How to Scale Your Static Analysis Tooling
Editorial Note: I originally wrote this post for the NDepend blog. You can check out the original here, at their site. While you’re there, download NDepend and have a look at the tech debt forecasting features in the latest version.
If you wander the halls of a large company with a large software development organization, you will find plenty of examples of practice and process at scale. When you see this sort of thing, it has generally come about in one of two ways. First, the company piloted a new practice with a team or two and then scaled it from there.
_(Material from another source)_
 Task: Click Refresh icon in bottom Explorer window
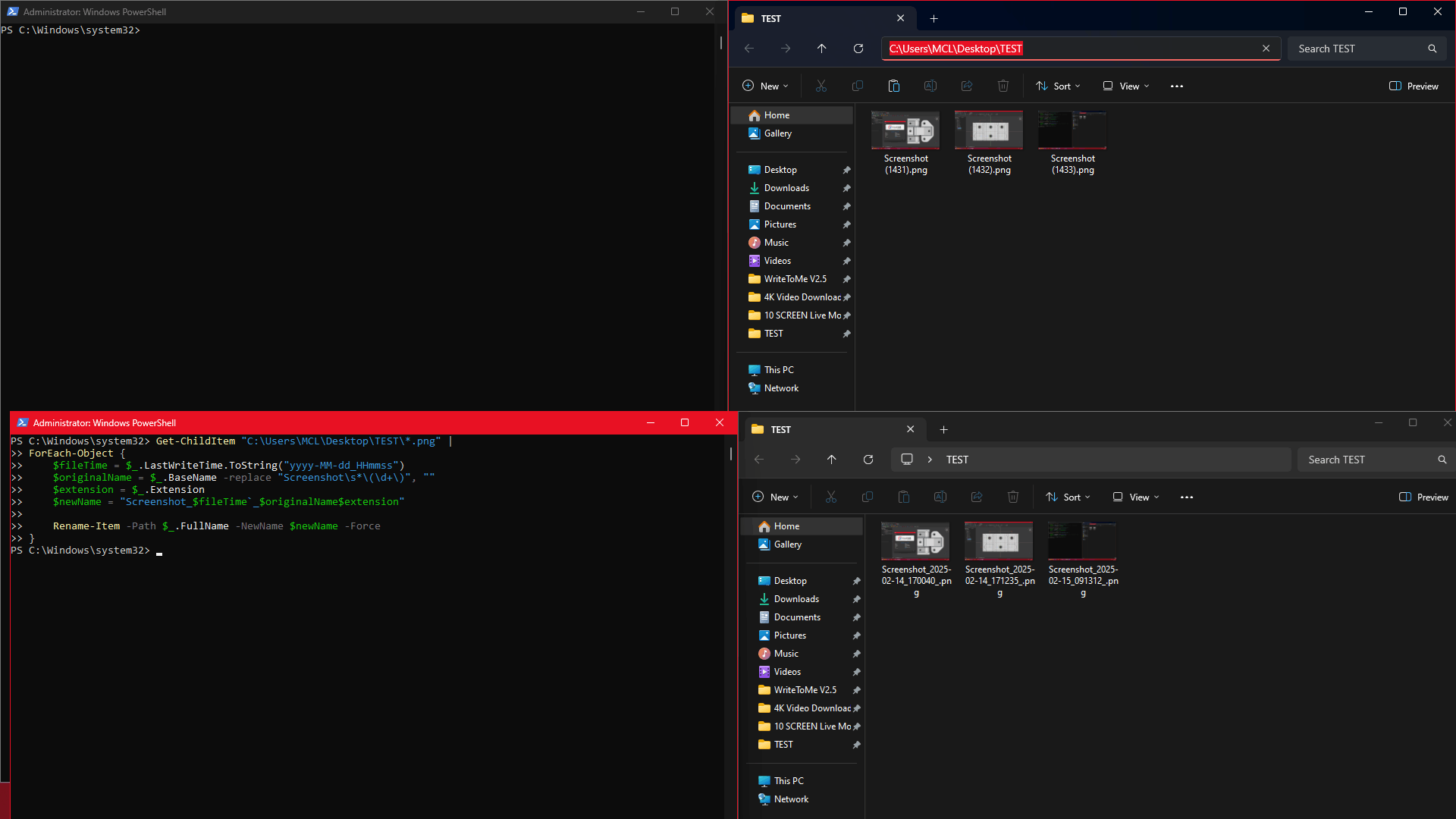868,460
Or, second, the development organization started the practice when it was small and grew it as the department grew.
But what about “rolled it out all at once?” Nah, (mercifully) not so much. “Let’s take this thing we’ve never tried before, deploy it in an expensive roll out, and assume all will go well.” Does that sound like the kind of plan executives with career concerns sign off on? Would you sign off on it? Even the pointiest haired of managers would feel gun shy.
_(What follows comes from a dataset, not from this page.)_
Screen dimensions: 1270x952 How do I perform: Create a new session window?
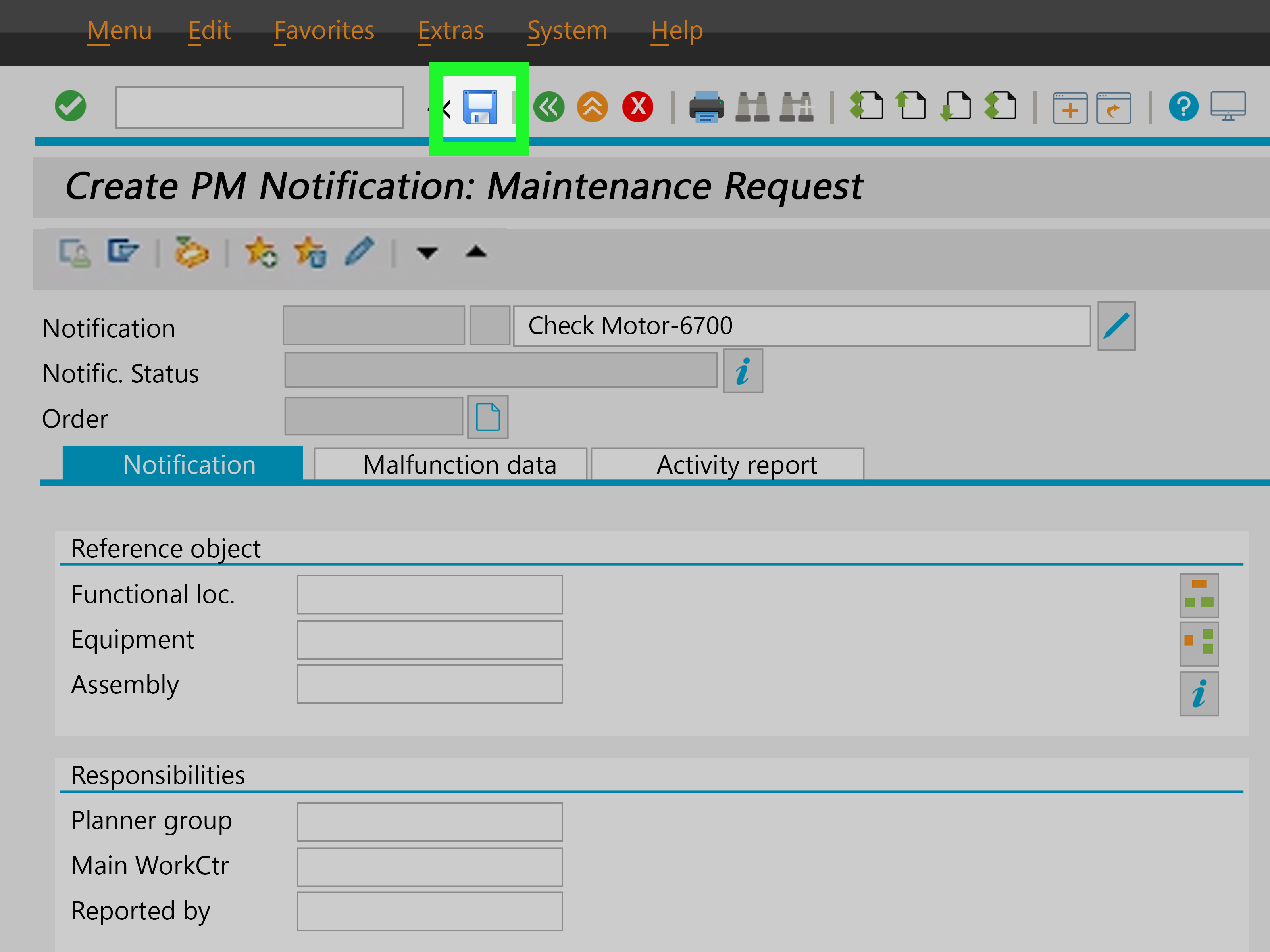pyautogui.click(x=1070, y=108)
When it comes to scaling a static analysis practice, you will find no exception. Invariably, organizations grow the practice as they grow, or they pilot it and then scale it up. And that begs the question of, “how?” when it comes to scaling static analysis.
Two main areas of concern come to mind: technical and human. You probably think I’ll spend most of the post talking technical don’t you? Nope. First of all, too many tools, setups, and variations exist for me to scratch the surface. But secondly, and more importantly, a key person that I’ll mention below will take the lead for you on this.
Instead, I’ll focus on the human element. Or, more specifically, I will focus on the process for scaling your static analysis — a process involving humans.